Je dois le proclamer. Haut et fort. À chaque coup qui tombe. Et il m’a prévenue : il y en aura beaucoup.

– Je suis une menteuse !
Je l’ai toujours été. Je mens à tout propos et hors propos. Je mens pour mettre la réalité en conformité avec ce que j’ai envie qu’elle soit. Pour la rendre plus belle. Ou plus gratifiante pour moi.

– Je suis une menteuse.
Ce qui, souvent, m’est retombé sur le coin de la figure. On m’a prise en flagrant délit. Contrainte à avouer, la honte au front, que oui… j’avais pris des libertés avec la vérité. On m’a prêté des intentions machiavéliques alors que je voulais seulement rendre la réalité plus acceptable. On m’a aussi, parfois, imputé des mensonges qui n’étaient pas les miens.

– Je suis une menteuse !
C’est une mauvaise habitude dont il faut absolument que je me guérisse. C’est impératif. J’en suis parfaitement consciente. Si bien qu’on est tombés d’accord, Luc et moi. On va faire ce qu’il faut pour. Et on le fait. Au martinet.

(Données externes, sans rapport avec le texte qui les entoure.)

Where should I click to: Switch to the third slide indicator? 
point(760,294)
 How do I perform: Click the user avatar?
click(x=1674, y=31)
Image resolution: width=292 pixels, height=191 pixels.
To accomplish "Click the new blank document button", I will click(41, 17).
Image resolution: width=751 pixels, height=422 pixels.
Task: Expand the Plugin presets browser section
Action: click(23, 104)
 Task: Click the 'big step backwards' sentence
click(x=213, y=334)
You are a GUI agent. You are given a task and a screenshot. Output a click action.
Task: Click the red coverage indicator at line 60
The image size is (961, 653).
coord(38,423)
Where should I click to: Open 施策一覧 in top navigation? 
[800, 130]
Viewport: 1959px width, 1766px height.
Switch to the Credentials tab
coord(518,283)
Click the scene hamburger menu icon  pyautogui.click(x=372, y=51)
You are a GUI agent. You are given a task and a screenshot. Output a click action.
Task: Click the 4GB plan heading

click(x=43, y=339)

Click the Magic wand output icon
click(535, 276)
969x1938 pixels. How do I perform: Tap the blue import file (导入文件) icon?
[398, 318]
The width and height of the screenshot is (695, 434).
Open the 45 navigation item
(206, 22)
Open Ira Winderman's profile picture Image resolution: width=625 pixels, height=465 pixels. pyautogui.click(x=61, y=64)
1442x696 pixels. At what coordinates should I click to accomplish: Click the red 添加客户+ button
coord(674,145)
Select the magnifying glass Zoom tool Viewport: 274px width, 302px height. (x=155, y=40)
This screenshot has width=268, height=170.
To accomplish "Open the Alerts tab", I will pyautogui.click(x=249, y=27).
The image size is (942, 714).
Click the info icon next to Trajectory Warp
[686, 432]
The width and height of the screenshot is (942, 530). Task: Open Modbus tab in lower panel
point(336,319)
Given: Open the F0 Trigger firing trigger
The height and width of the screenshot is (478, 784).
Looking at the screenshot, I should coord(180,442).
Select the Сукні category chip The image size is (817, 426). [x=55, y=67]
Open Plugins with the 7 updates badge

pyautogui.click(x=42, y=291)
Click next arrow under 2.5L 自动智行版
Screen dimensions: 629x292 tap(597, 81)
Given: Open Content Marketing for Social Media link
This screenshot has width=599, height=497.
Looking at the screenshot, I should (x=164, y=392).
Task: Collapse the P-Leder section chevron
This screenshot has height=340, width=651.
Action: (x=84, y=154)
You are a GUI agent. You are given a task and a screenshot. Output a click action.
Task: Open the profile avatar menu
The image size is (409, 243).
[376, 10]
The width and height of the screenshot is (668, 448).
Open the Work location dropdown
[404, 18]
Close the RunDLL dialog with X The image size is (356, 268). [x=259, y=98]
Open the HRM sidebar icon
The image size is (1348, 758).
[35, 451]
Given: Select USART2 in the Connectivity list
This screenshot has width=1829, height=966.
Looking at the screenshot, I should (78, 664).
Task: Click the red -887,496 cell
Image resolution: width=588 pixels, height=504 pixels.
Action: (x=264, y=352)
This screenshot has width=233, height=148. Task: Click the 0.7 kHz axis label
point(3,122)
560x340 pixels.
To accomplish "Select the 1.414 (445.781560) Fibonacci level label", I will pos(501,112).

Il ne me laisse absolument rien passer. Petit mensonge, petite correction. Gros mensonge, grosse correction. Et là aujourd’hui… Alors là aujourd’hui !

– Je suis une menteuse ! Ouille !
Mais qu’est-ce qui m’a pris ? C’est une amie Florence. Qu’est-ce qui m’a pris d’aller raconter que je l’avais vue sortir d’un hôtel, rue de la Chaussée d’Antin, bras dessus bras dessous avec Robin ?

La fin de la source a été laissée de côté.